Faut-il en conclure que le marché haussier a rendu son dernier souffle? A l’heure où la Californie brûle, la Chine se noie, où l’Inde est submergée par le coronavirus, où les faillites s’enchaînent, la désinformation fait rage, les communautés des Etats-Unis se déchirent, où les négociations sur le Brexit s’épuisent, où l’Europe voit les cas de contamination remonter, faut-il craindre une correction d’ampleur?

Il est vrai que certains stimulants à court terme des humeurs du marché ont vu leur effet diminuer. Beaucoup de bonnes surprises sont déjà passées. En premier lieu, la stabilisation de l’épidémie aux Etats-Unis. Ou encore, la baisse du dollar qui favorise la Bourse américaine et les Emergents. Ou enfin, la dynamique positive des révisions de bénéfices sur les douze prochains mois qui succède à une brutale période de révision à la baisse.

En se dégrisant, le marché perçoit plus clairement
les risques pesant sur l’économie mondiale.

En outre, des facteurs de risque bien identifiés pèsent toujours sur la santé des marchés, en particulier le niveau de valorisation des valeurs technologiques. Malgré la baisse récente des cours et les bonnes publications des sociétés qui le composent, le Nasdaq plafonne ainsi toujours à des niveaux de valorisation (en termes de cours rapporté aux bénéfices) inédits depuis une vingtaine d’années.

Mais si une baisse de tonus paraît naturelle dans ce contexte, ce serait un diagnostic à courte vue que de désespérer du marché. Les dernières déclarations des banques centrales sont en effet stimulantes. La Fed détaillera lors de sa réunion du 16 septembre les conséquences de son nouvel objectif d’inflation, qui rendront sa politique plus accommodante sur le long terme. La BCE vient d’affirmer qu’elle agirait si l’appréciation de l’euro abaissait les perspectives d’inflation; les banques centrales du monde entier maintiennent, voire accentuent leurs postures accommodantes dans le sillage de la Fed. Le flot de liquidité grossit toujours. Même si les perspectives bénéficiaires ne s’amélioraient pas (ce qu’elles font pourtant), cela seul prodiguerait un coussin de sécurité important au marché sur lequel il pourrait passer confortablement sa période de dégrisement.

A cela s’ajoute l’attente de nouvelles mesures de relance aux Etats-Unis. Elles tardent à se concrétiser, mais D. Trump a tout intérêt à en annoncer certaines avant les prochaines élections. En outre, les perspectives post-électorales s’annoncent globalement favorables au marché, quel que soit le candidat élu. J. Biden prévoit certes des hausses d’impôts mais également un gigantesque plan de relance écologique qui pourrait soutenir de larges pans de l’économie américaine. Quant à D. Trump, il promet de nouvelles baisses d’impôts. A court terme, le marché peut-il rêver mieux?

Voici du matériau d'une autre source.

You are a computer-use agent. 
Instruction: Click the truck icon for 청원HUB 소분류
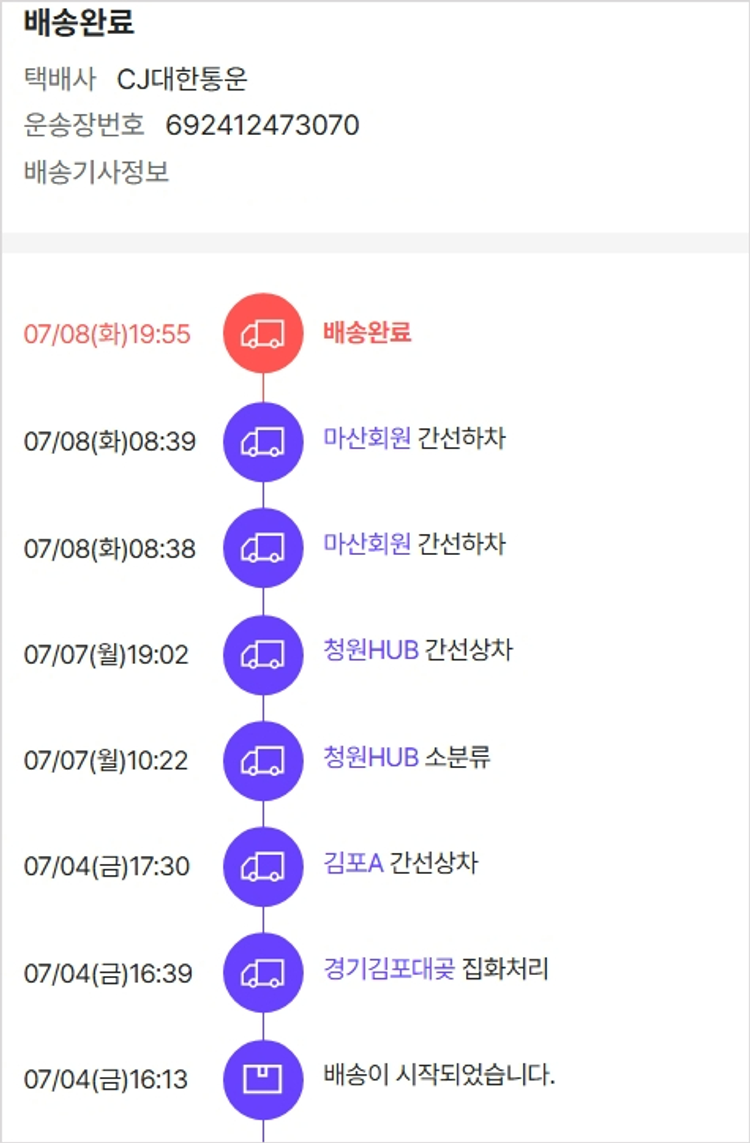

En se dégrisant, le marché perçoit plus clairement les risques pesant sur l’économie mondiale, en particulier le protectionnisme croissant, ainsi que les défis écologiques et sociaux grandissants. Mais rien n’indique que les ressorts qui ont présidé à sa hausse séculaire soient brisés. Les difficiles lendemains de fête n’empêchent pas longtemps l’envie de s’étourdir.